_Task brief_
Every line from the beginning of the records below up to the one holding "Given: Collapse the カメラ tree item" should be quoted exactly; leave out the rest.

(Extracted data entries)
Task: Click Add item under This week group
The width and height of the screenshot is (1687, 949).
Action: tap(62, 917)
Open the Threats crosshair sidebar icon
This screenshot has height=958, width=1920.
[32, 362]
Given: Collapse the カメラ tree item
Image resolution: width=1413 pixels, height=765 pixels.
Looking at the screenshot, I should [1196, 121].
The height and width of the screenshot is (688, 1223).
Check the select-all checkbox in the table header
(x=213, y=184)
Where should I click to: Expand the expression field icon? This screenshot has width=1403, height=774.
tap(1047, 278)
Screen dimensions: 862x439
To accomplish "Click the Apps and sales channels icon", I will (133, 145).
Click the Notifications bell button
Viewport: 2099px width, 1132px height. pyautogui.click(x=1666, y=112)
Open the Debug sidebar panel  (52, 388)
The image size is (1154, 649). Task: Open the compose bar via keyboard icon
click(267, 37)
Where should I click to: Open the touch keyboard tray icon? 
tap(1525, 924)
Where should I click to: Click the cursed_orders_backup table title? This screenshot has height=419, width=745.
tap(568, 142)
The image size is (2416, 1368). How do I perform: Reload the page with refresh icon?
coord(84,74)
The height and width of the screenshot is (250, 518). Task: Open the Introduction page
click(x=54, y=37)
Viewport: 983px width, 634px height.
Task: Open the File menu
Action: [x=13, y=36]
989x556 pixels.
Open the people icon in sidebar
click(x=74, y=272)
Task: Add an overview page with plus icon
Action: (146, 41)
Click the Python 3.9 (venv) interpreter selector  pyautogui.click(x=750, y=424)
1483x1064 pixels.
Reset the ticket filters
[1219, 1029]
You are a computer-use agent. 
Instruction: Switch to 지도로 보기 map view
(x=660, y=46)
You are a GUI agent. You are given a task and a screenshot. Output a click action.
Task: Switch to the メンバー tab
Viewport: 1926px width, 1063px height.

_Response to this task_
Task: Click Add item under This week group
The width and height of the screenshot is (1687, 949).
Action: tap(62, 917)
Open the Threats crosshair sidebar icon
This screenshot has height=958, width=1920.
[32, 362]
Given: Collapse the カメラ tree item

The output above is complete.